梨花は、ううん、真奈美は長い黒髪を一つに束ねていて、
くりくりの眸を揺らして私を見ていた。
背は私より少し低いくらい。
目元に泣きホクロがあるのが特徴的。
真奈美は訝しげに眉を顰め、
何も言わずに真奈美を見つめている私を見た。
不快感いっぱいの眼差しを向けられて、
慌てて目を逸らしてしまう。
「何?あなた、誰?」
「あ、あの、私茜って言います。
真奈美ちゃん、だよね?」
「そうだけど?」
見た目と反して、口調はとてもキツイ。
思い描いていた梨花と違っていて少し驚いてしまう。
真奈美は警戒の目を解こうとせず、
挑むように見てきた。
「あの、ちょっと渡したいものがあって……」
「何?」
慌てて手の中にあったピンク色の手紙を差し出す。
真奈美は更に眉を顰めて手紙を見つめた。
けれど差出人の「杉内珀」という名前を見て、
眸を大きく揺らした。
「これ、どこで……!」
「渡してって頼まれたの。

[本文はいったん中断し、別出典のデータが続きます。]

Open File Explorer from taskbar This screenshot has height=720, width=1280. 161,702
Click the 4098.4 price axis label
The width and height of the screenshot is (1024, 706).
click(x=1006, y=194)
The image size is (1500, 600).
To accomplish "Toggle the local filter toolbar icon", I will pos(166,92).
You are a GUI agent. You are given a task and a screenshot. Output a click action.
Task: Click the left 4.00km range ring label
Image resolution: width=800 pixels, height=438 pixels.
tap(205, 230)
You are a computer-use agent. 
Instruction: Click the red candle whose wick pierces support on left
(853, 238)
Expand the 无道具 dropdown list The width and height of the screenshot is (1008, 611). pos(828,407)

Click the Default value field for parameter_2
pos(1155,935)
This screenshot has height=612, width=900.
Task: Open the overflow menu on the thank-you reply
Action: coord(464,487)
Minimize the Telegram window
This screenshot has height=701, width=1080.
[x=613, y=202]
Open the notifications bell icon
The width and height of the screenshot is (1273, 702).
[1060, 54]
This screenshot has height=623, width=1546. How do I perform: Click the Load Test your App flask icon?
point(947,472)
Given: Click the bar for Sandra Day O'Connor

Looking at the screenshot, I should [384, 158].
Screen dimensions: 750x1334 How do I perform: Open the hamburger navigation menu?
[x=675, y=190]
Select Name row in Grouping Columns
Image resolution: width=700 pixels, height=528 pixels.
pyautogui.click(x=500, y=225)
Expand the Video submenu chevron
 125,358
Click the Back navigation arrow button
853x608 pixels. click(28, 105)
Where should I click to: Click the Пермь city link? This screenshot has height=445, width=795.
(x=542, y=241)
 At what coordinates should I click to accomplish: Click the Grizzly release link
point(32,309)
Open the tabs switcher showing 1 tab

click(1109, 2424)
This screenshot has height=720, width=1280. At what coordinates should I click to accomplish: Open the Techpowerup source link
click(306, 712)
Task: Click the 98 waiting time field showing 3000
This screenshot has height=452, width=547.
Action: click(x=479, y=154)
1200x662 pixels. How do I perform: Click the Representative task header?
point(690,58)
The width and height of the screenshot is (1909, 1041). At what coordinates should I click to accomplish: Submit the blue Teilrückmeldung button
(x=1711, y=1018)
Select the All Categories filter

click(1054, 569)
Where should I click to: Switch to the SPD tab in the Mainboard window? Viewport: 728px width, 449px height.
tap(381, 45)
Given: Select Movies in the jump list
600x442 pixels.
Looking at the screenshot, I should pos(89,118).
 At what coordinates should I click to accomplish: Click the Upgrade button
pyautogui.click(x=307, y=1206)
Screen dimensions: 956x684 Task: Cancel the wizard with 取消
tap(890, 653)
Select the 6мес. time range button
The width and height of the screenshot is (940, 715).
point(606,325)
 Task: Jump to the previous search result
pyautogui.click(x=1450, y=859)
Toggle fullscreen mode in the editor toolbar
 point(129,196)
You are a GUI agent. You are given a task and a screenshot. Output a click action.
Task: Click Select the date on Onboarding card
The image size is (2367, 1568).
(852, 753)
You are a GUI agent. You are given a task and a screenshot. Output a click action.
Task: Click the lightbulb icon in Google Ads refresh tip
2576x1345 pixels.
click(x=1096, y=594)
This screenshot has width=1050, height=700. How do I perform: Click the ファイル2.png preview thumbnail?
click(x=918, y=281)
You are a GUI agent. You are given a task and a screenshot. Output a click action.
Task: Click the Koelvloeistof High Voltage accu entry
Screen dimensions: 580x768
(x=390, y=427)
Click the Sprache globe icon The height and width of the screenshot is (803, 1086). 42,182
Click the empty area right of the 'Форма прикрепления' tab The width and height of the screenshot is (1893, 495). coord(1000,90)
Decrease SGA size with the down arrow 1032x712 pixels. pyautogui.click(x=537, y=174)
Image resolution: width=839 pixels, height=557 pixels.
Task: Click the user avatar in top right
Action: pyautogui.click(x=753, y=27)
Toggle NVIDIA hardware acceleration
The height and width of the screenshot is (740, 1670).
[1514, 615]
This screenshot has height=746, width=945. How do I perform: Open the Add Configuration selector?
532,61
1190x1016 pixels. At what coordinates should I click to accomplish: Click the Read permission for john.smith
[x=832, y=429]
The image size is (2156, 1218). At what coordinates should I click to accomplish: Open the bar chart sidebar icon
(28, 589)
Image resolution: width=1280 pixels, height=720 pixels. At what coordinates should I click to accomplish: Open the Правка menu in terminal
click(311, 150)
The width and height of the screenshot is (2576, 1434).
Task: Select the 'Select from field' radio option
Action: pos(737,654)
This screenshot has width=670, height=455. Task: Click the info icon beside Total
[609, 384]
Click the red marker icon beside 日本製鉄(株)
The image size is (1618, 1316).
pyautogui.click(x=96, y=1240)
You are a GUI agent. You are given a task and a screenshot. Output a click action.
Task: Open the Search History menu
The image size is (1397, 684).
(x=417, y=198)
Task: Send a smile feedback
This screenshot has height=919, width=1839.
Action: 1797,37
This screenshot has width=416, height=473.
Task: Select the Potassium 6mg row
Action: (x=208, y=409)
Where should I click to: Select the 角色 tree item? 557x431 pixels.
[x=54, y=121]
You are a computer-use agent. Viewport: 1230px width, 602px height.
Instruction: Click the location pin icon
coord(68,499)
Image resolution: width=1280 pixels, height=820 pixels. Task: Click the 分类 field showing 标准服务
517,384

読んであげて」
「あなた、珀とどういう関係?」
「ど、どういうって……その、友達、だけど」
大志の時も思ったけど、
どういう関係かと聞いてくるのは当然だよね。
友達っていうのも苦しい。
だって死んだ人間からの手紙を届けに来るなんて、
普通の友達じゃ考えにくいよね。
ましてや私みたいな薄い人間に、
珀が頼むなんておかしい話。
しかも相手はあの片翼の相手、
真奈美なんだから。
普通なら、真奈美が大志への手紙を頼まれたっておかしくはない。
この手紙だって、珀から死んだら読んでくれって
言伝られていてもいい。
いや、絶対にその方が合っている。
それなのに私?
なんでこいつがっていう眼差しを向けられた。
「ふうん。そんないたずら、不謹慎よ」
「い、いたずらなんかじゃ……!」
「珀はそんなことしない。
あたしに手紙なんて、書いたりしない」
「でも!」
「帰って。そんなもの、受け取らないよ」
真奈美はぴしゃりと言い放つと、
扉を強く閉めてしまった。
閉め出されて唖然とする。
差し出したままの手紙を呆然と見つめる。
私はそのまま、立ち尽くすしかなかった。